Потом они снова переключили внимание на меня, и начался перекрестный допрос. Все вопросы задавались на русском языке, который я к тому времени знал уже неплохо. Один за другим они засыпали меня вопросами, а я с готовностью на них отвечал, но, как мне показалось, эти ответы совсем не удовлетворяли русских. Теперь все сосредоточились на новом обвинении, а именно на моей принадлежности к 12-й танковой дивизии. При этом делались предположения, что я был там чем-то вроде фуражира или даже полицейского. Я был исполнен решимости не сказать ни одного слова, которое могло бы расцениваться как мое признание в чем-то, жестко отвергать все предъявляемые мне обвинения. Через пару часов мои судьи, ни на шаг не продвинувшись вперед и ничего не добившись, начали терять терпение, постепенно впадая в ярость.
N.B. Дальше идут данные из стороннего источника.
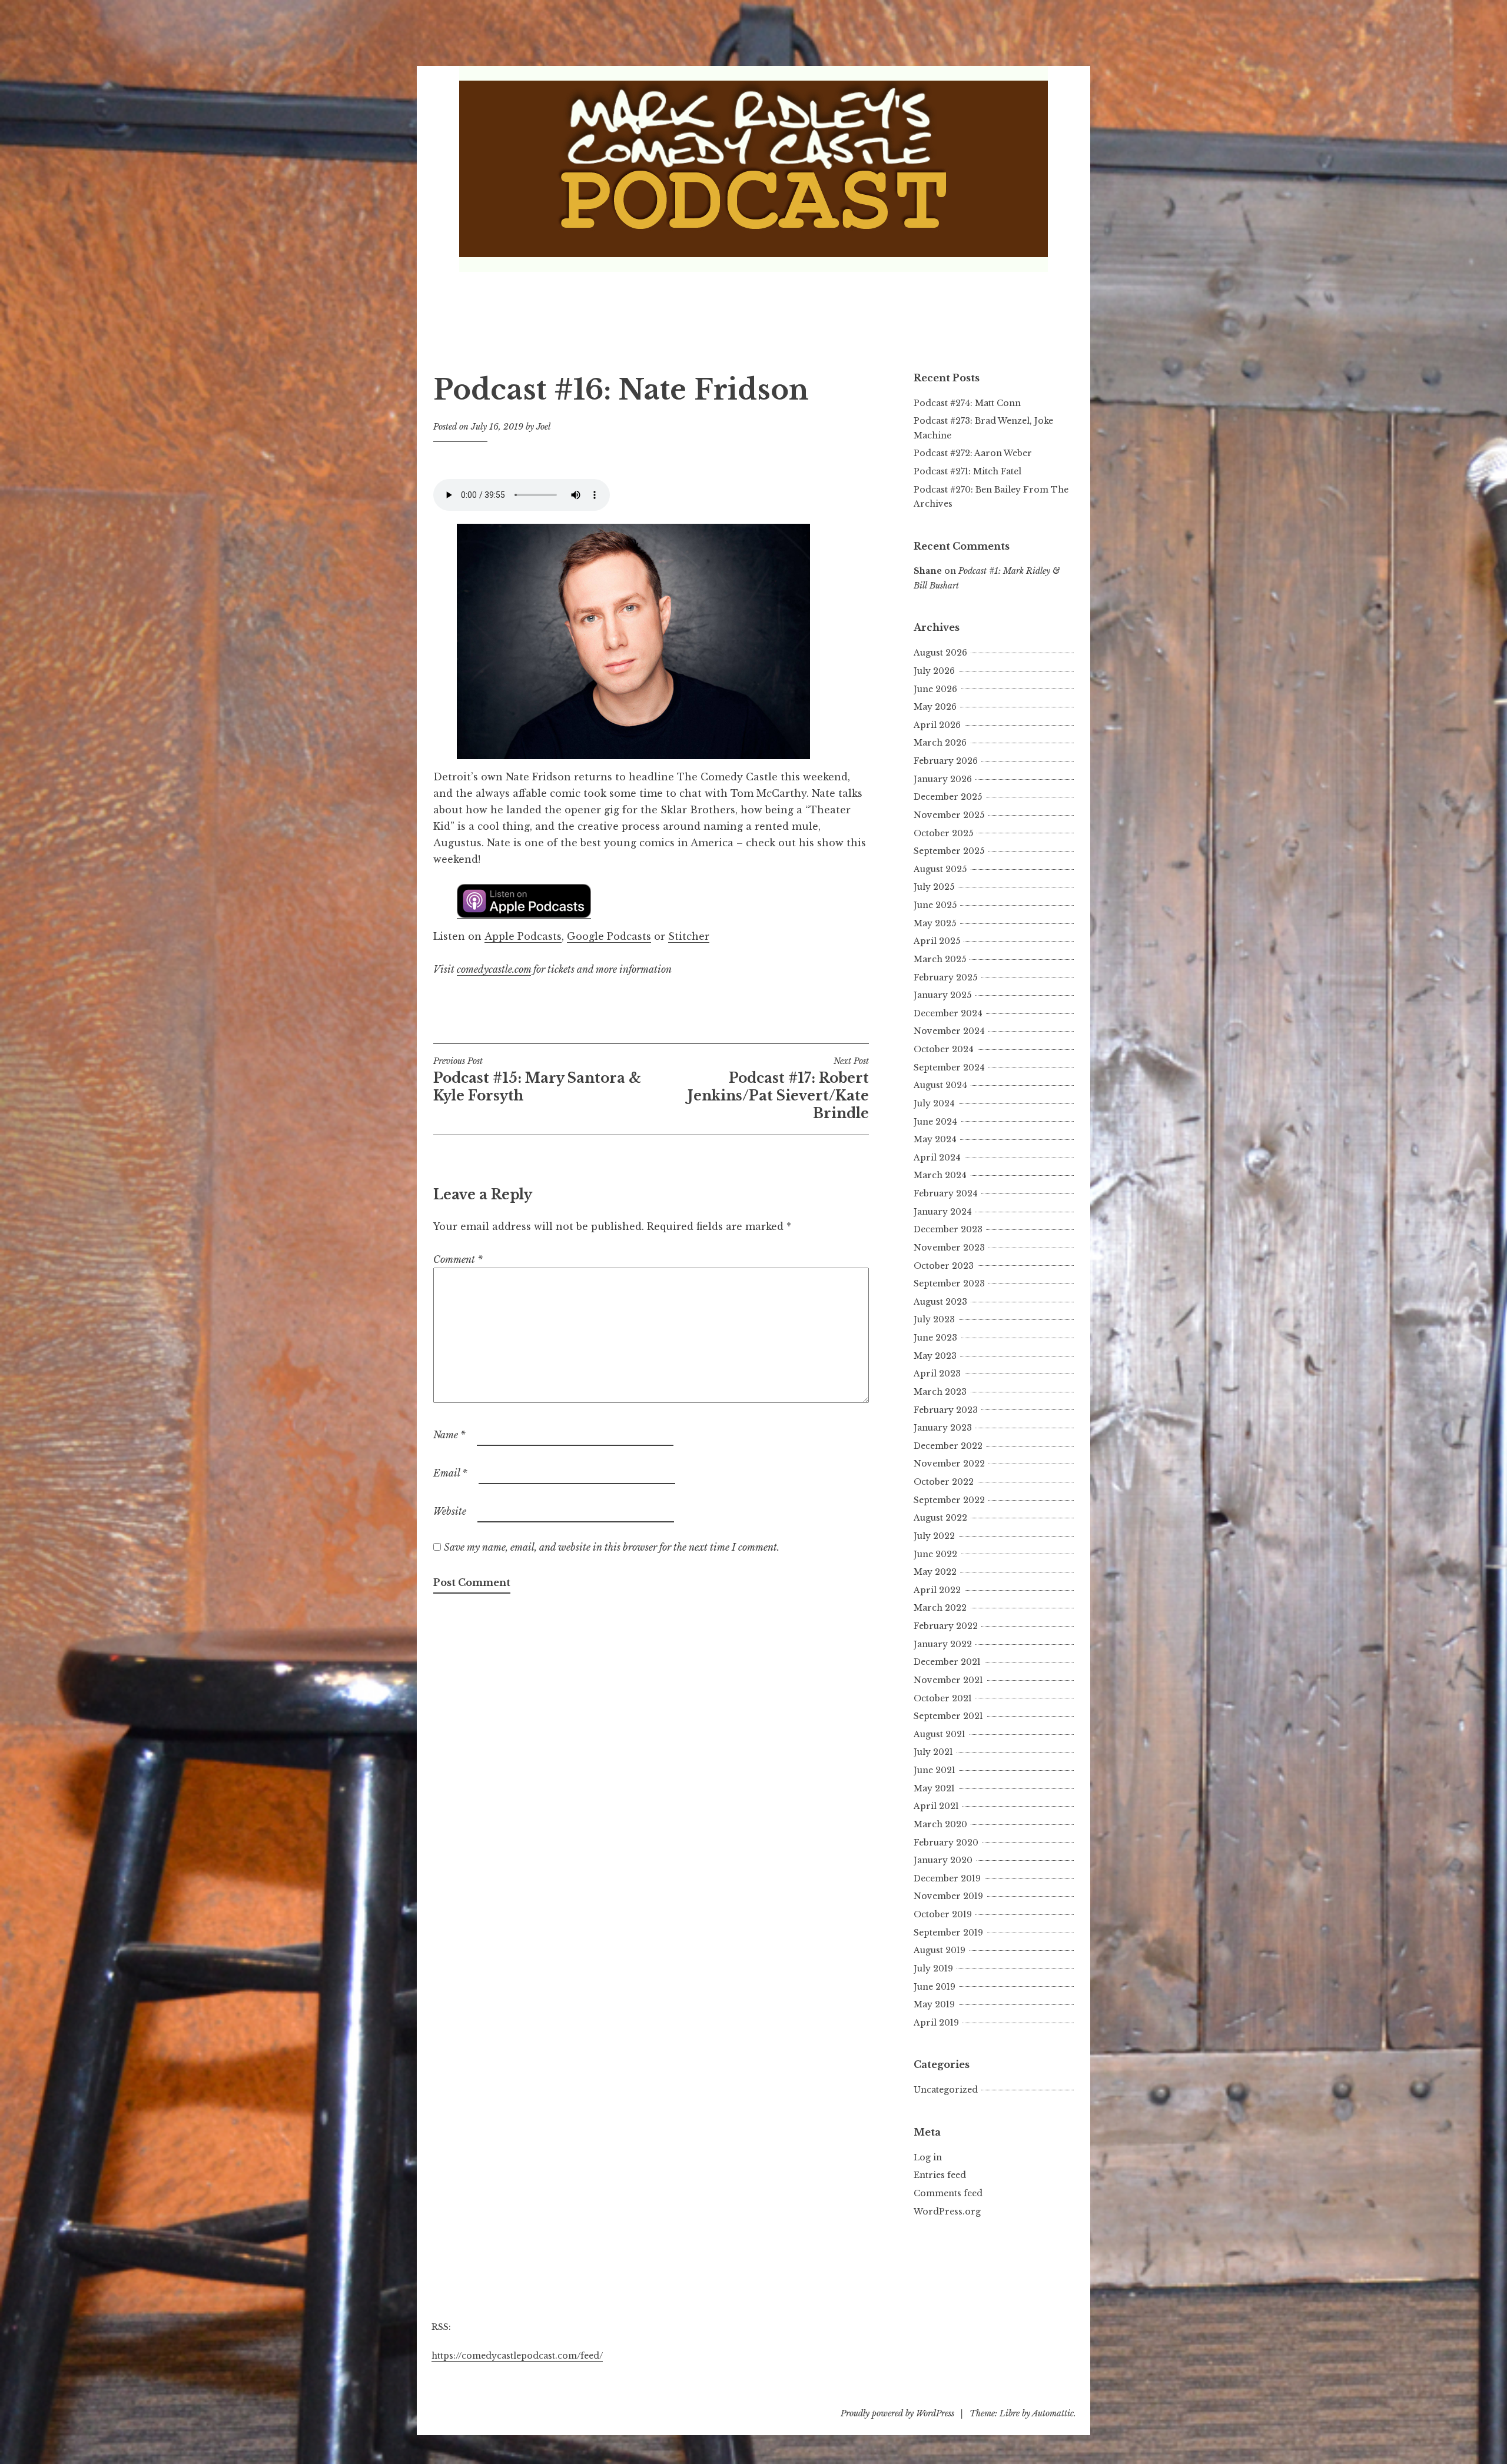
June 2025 (935, 905)
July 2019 (933, 1968)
Когда один метод допроса оказался неэффективным, они, наконец, отказались от него, решив попробовать следующий. Все трое поднялись с места и начали швыряться в меня различными предметами, которые, отскакивая от меня, падали на пол. Тогда троица поднимала их и вновь пускала в ход. Потом они тесно обступили меня и принялись бить. Эти люди остервенело работали кулаками, пока я не упал на пол. Один из них методично наносил мне удары по корпусу тяжелой связкой ключей, другой решил не затруднять себя хитроумными выдумками. Он просто пинал мое тело тяжелыми сапогами, подкованными гвоздями. Досталось и лицу, и почкам, и ногам. Я лежал, пытаясь угадать, куда будет направлен следующий удар. Потом на какое-то время установилась пауза, в течение которое я продолжал лежать без движения. Однако тут же поступил приказ подниматься. Я попытался встать, но тут же рухнул обратно после мощного удара ногой в область живота, не в силах даже пошевелиться. Меня грубо поставили на ноги. При этом кровь, что текла у меня из носа, с лица, с головы, попала на их мундиры, что очень расстроило русских. С руганью они пинками отправили меня в очередной нокаут, швырнув мое тело в угол, а сами спокойно принялись курить и очищать свою одежду.
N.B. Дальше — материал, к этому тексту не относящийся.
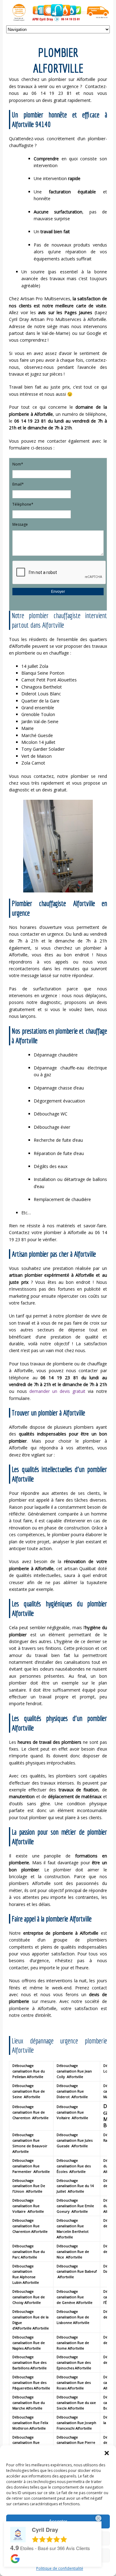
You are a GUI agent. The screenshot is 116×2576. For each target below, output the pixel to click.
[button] (107, 2453)
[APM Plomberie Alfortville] (58, 19)
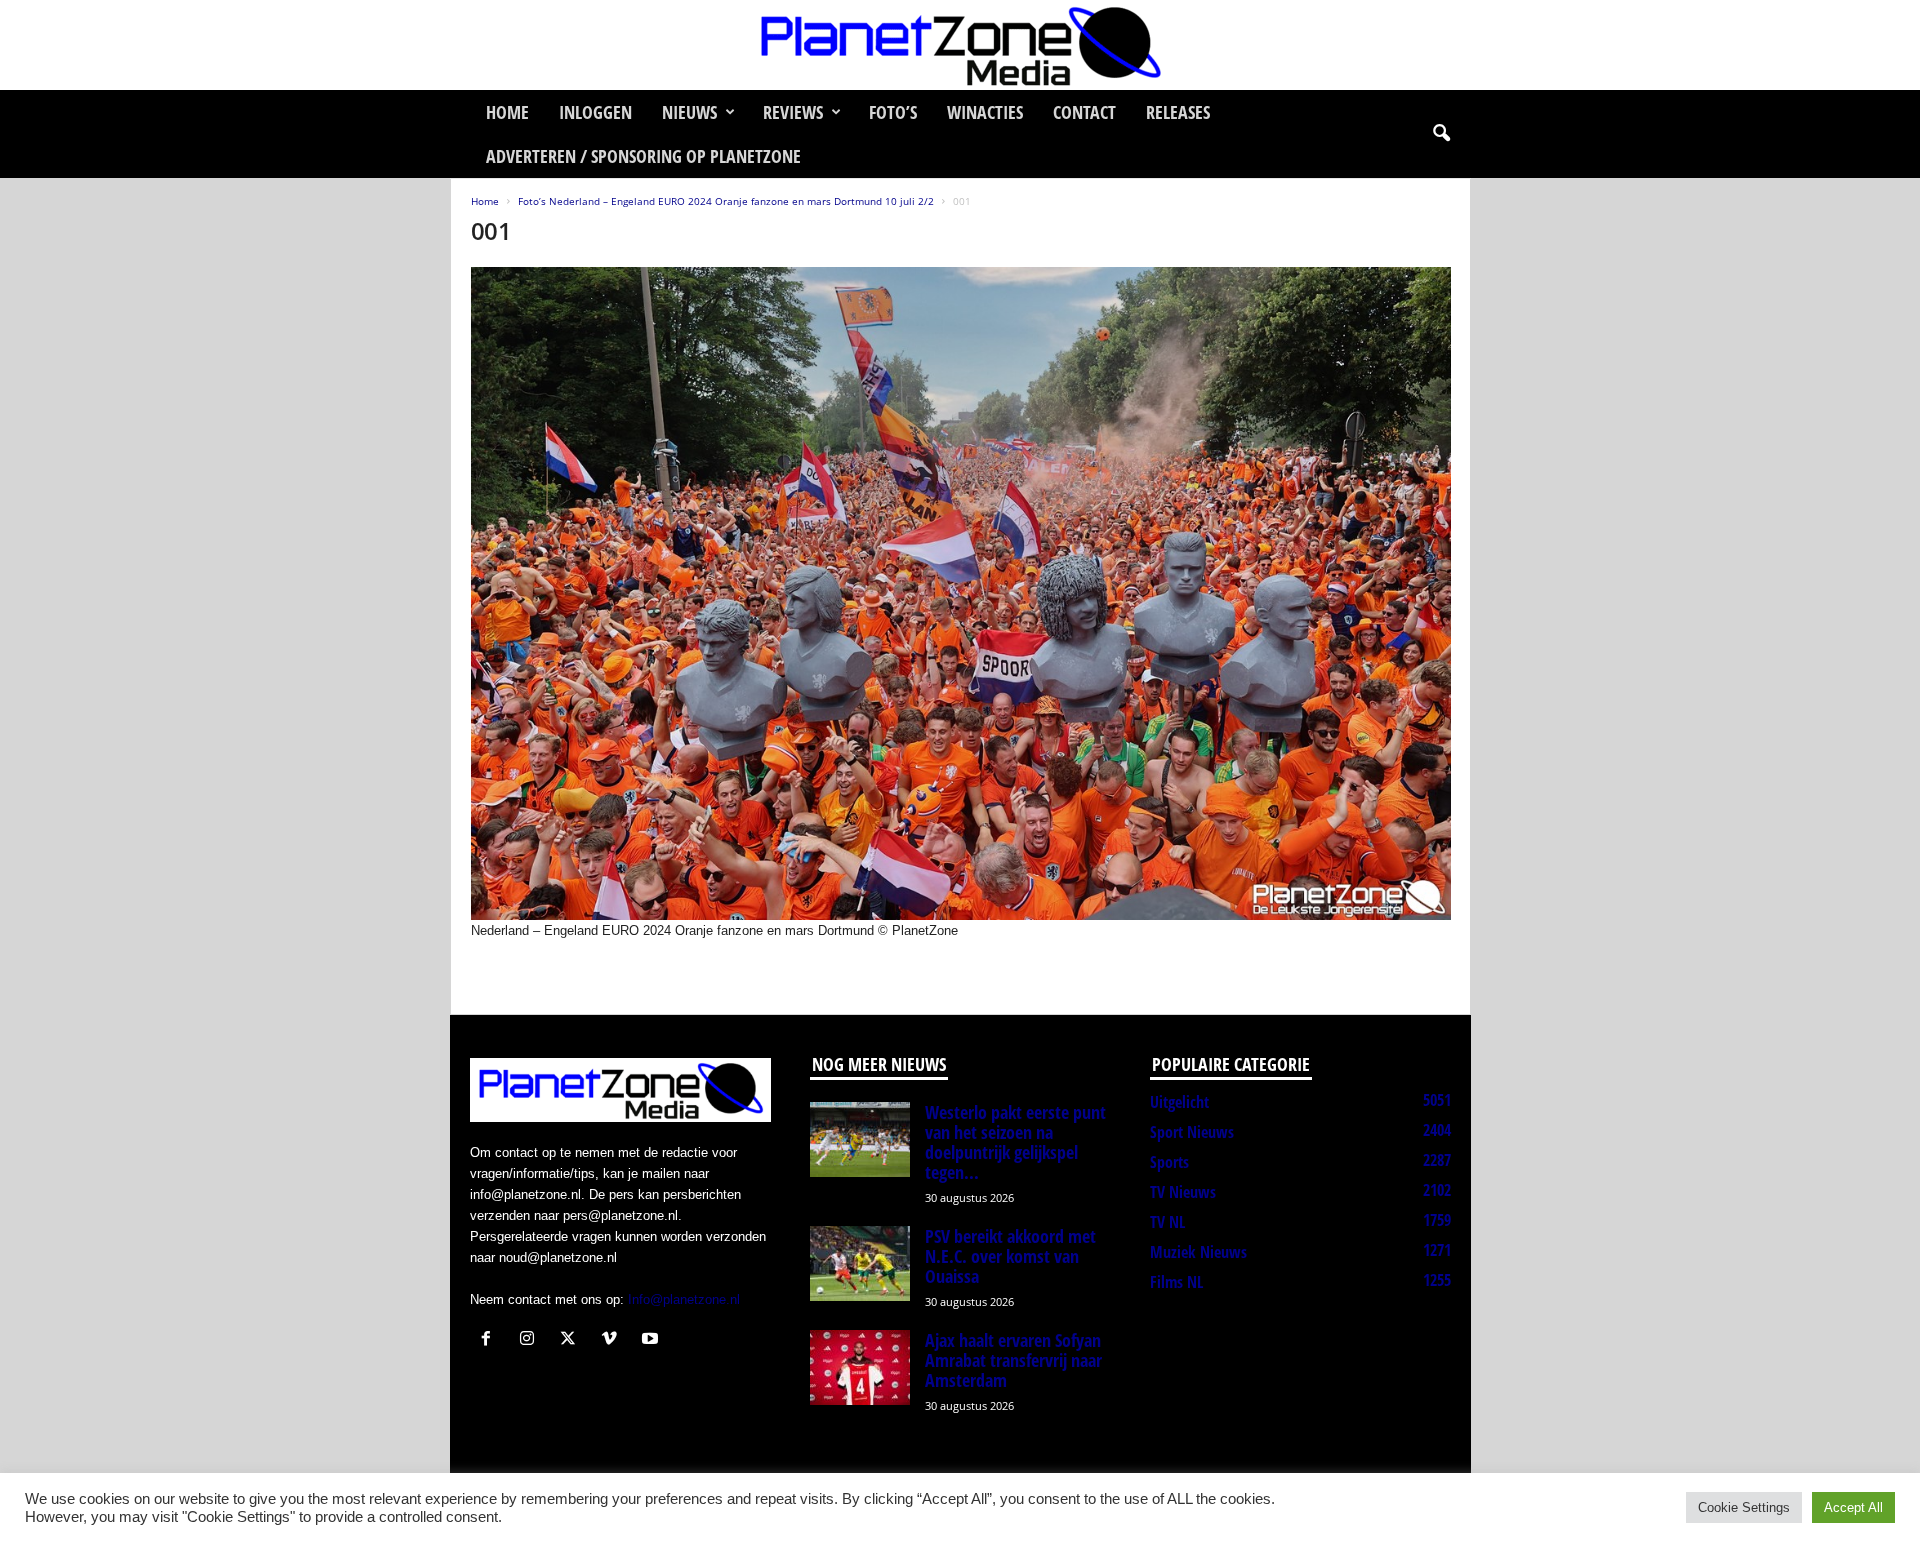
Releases (1178, 112)
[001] (961, 593)
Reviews (793, 112)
Через некоторое время меня снова били почти до потери сознания. Затем меня швырнули под ноги часовых, которые, подхватив мое тело, поволокли обратно в уже давно привычное зловоние бункера. Поскольку воды, которую нам давали, едва хватало для питья, у меня не было возможности даже промыть раны. Кровь высохла и запеклась, и в таком неприглядном виде мне пришлось валяться в постоянном ожидании продолжения. Оно последовало через четыре дня. Мне пришлось убедиться, что мой предыдущий допрос лишь открывал серию из шести сеансов, каждый из которых проходил по одной и той же схеме: сначала устные запугивания, затем — жестокие избиения, продолжавшиеся до тех пор, пока узник не оказывался во власти спасительного беспамятства. Я так и не понял, была ли эта садистская система разработана лично генералиссимусом Сталиным и его кремлевским окружением, или они жили в благополучном неведении относительно тех методов, что применяла их полиция для получения нужных результатов.
На шестом допросе мои инквизиторы особенно постарались. Они жестоко избивали меня резиновыми и деревянными дубинками и обещали продолжать колотить меня до тех пор, пока я не признаюсь. Но, в конце концов, в поединке воли я оказался победителем. Избитого, почти потерявшего сознание, не имевшего сил даже для того, чтобы встать, но не сдавшегося, меня отволокли обратно. Мое признание означало бы для меня двадцать пять лет в Сибири, что было равносильно осуждению на медленную неизбежную смерть, потому что никто не смог бы прожить в тех краях четверть века (кроме самих русских, естественно). Тогда я подумал, а сейчас я еще больше уверен в этом, что будет лучше просто позволить им забить себя до смерти во время допросов. Те победные циничные усмешки, с которыми они зачитывали приговор людям, у которых нужные признания были вырваны под пытками и которые, как знал каждый из нас, ни в чем не были виноваты, жертвы запоминали на всю жизнь. Поэтому самые сильные из нас преисполнялись еще большей решимостью не доставлять нашим мучителям такого удовольствия. Как можно было продолжать жить, потеряв не только свободу и надежду, но еще и чувство самоуважения?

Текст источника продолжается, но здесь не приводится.